Il conflitto etico che è scaturito dal brevetto delle chimere uomo-maiale ha però più di un precedente.

La giurisprudenza dell’EPO in materia di brevettabilità degli esseri viventi è in continua evoluzione, e il bilanciamento tra scienza e moralità ha dato vita a casi molto diversi.

Uno dei precedenti più noti è il caso dell’“Oncomouse” del 1992. L’EPO, dopo un’iniziale opposizione, concesse il brevetto per un topo geneticamente modificato per la ricerca sul cancro. La motivazione fu una meticolosa “ponderazione tra la sofferenza degli animali e i possibili rischi per l’ambiente, da un lato, e l’utilità dell’invenzione per l’umanità, dall’altro”. L’EPO ritenne che la sofferenza dei pochi animali coinvolti fosse giustificata dal notevole potenziale beneficio per la ricerca sul cancro, che avrebbe salvato vite umane e ridotto il numero totale di esperimenti su altri animali. Questo caso ha gettato le basi per un’analisi etica che bilancia i benefici scientifici con il benessere animale.

In un altro caso del 2012, l’EPO esaminò un brevetto per un metodo di rilevamento di cellule tumorali in topi non transgenici. Ancora una volta, si dovette valutare se la sofferenza degli animali fosse giustificata. La decisione fu favorevole al brevetto, in quanto il metodo, pur causando sofferenza ai topi, permetteva di ridurre il numero complessivo di animali usati nella ricerca.

Ma il pendolo etico si è spostato con il caso di un brevetto del 2020 relativo a un preparato farmaceutico ottenuto da conigli che prevedeva di iniettare il virus del vaiolo nella pelle degli stessi per generare una risposta infiammatoria. La pelle poi poteva essere usata per produrre il preparato farmaceutico. Tuttavia, per ottenere una singola compressa, era necessario trattare (e in seguito sopprimere) un numero troppo elevato di animale (da 6 a 10).

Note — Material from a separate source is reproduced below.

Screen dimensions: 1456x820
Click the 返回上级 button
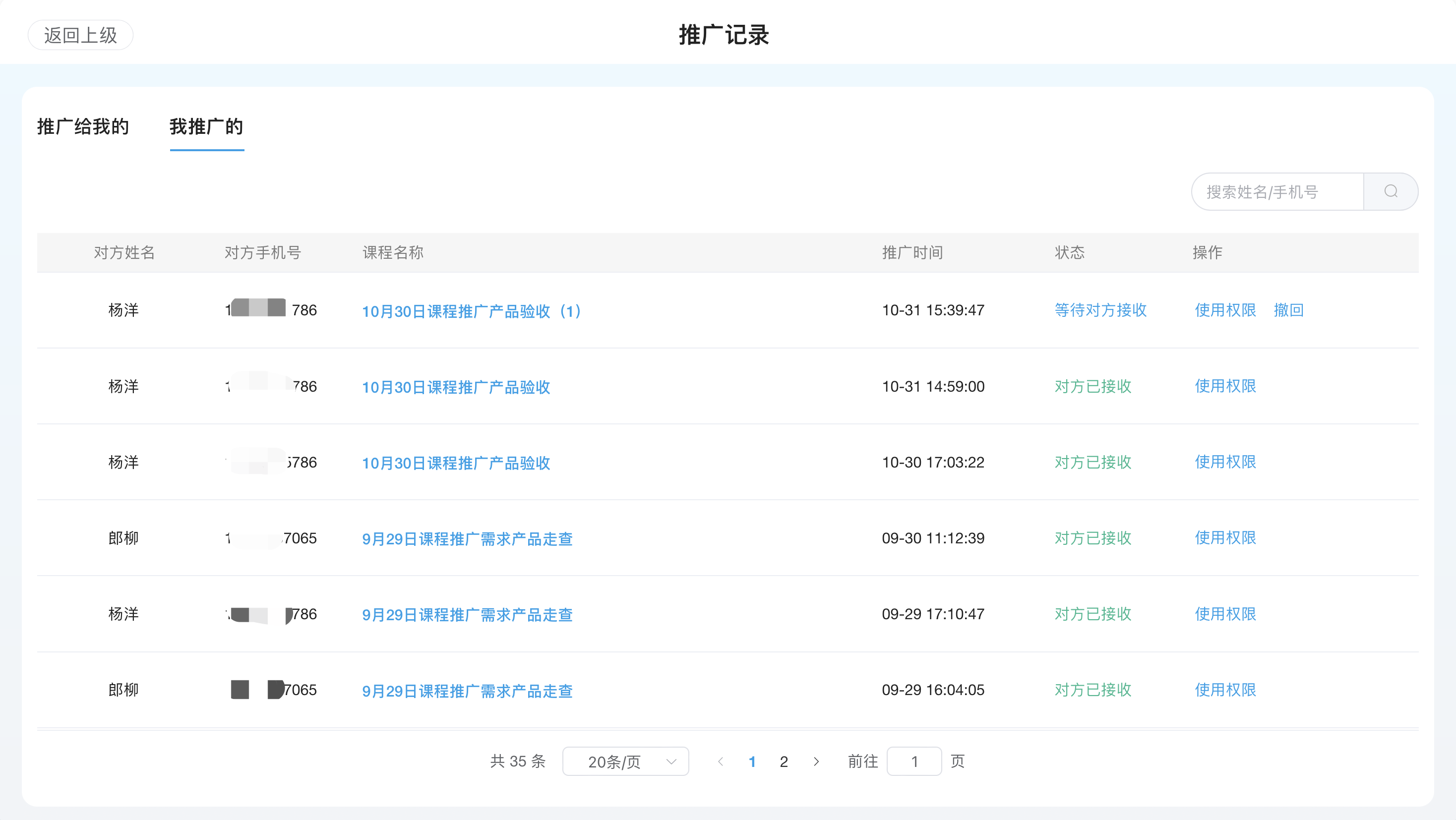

L’EPO, in questo caso, rifiutò il brevetto, stabilendo che “il beneficio per l’umanità non è tale da controbilanciare la sofferenza degli animali”.

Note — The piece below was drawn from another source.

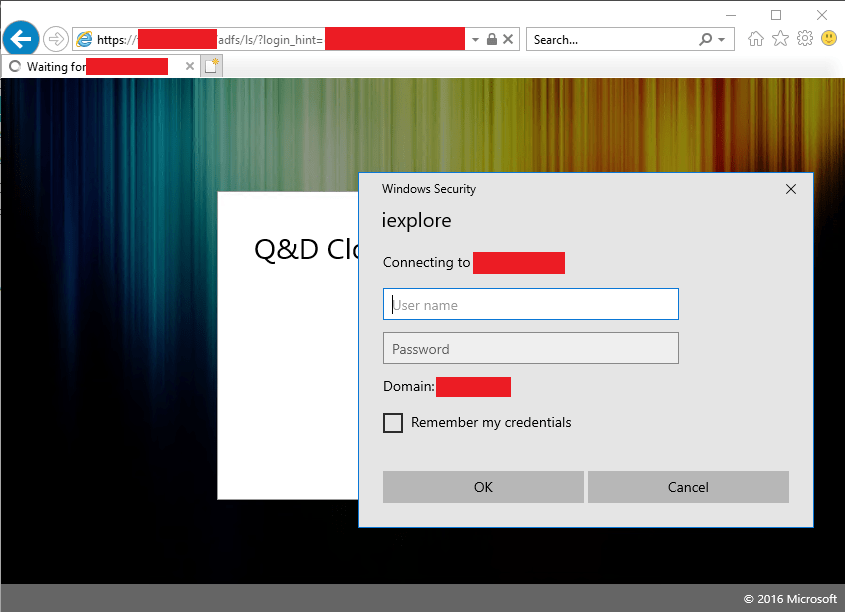The image size is (845, 612).
Task: Close the 'Waiting for' tab
Action: 190,66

La giurisprudenza ha quindi chiarito che la sofferenza animale, per essere accettabile, deve essere proporzionale a un beneficio medico significativo, un concetto che ha trovato un’applicazione più rigorosa rispetto al passato.

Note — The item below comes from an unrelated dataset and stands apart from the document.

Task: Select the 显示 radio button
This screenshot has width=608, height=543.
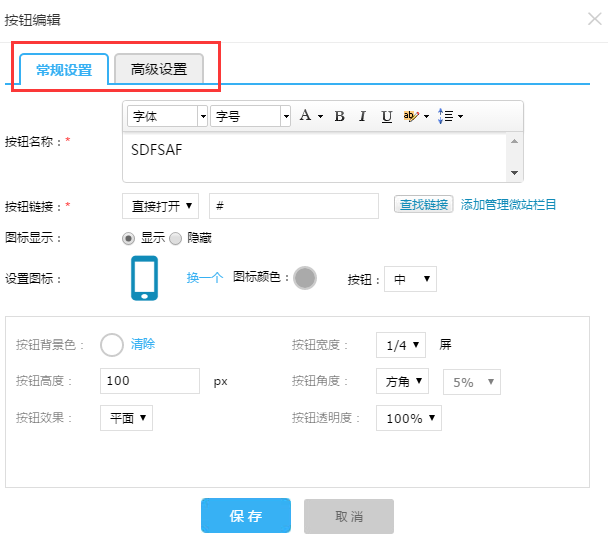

Oltre al concetto di benessere animale, la questione della brevettabilità si fa ancora più spinosa quando tocca la vita umana. Le cellule staminali sono un altro campo di battaglia etico. La giurisprudenza dell’EPO, in linea con le normative europee, stabilisce che le invenzioni che richiedono la distruzione di embrioni umani per scopi commerciali o industriali non sono brevettabili. La Corte di Giustizia dell’Unione Europea ha confermato questa posizione in una sentenza storica (C 34/10 del 18/11/2011), consolidando l’idea che la vita umana, anche nelle sue fasi iniziali, non può essere trattata come una merce.

Tuttavia, il quadro è più sfumato per altri tipi di cellule. Le cellule staminali pluripotenti, che non possono svilupparsi in un individuo completo, possono essere oggetto di brevetto, a patto che soddisfino i criteri di novità e applicazione industriale. Questa distinzione mostra come il diritto dei brevetti sia costretto a seguire i ritmi frenetici della ricerca, cercando di tracciare confini sempre più sottili.

La decisione sulle chimere umano-suino si inserisce in questo contesto, ma sposta l’attenzione da una singola cellula a un organismo ibrido. Il rifiuto del brevetto per violazione della dignità umana è un segnale forte: anche se un elemento isolato dal corpo umano può essere brevettato se prodotto con un processo tecnico, l’integrazione di elementi umani in un organismo animale solleva questioni di identità e proprietà che vanno ben oltre la semplice innovazione.

In un mondo in cui la biotecnologia promette di risolvere le più grandi sfide mediche, la decisione dell’EPO ci ricorda che non tutto ciò che è tecnicamente realizzabile è eticamente accettabile. La moralità e l’ordine pubblico, pur essendo concetti fluttuanti e aperti all’interpretazione, restano un argine necessario. L’EPO, con la sua decisione, non offre risposte definitive, ma pone un interrogativo fondamentale: in un’epoca di progresso illimitato, quali limiti siamo disposti a tracciare per proteggere ciò che definisce la nostra stessa umanità?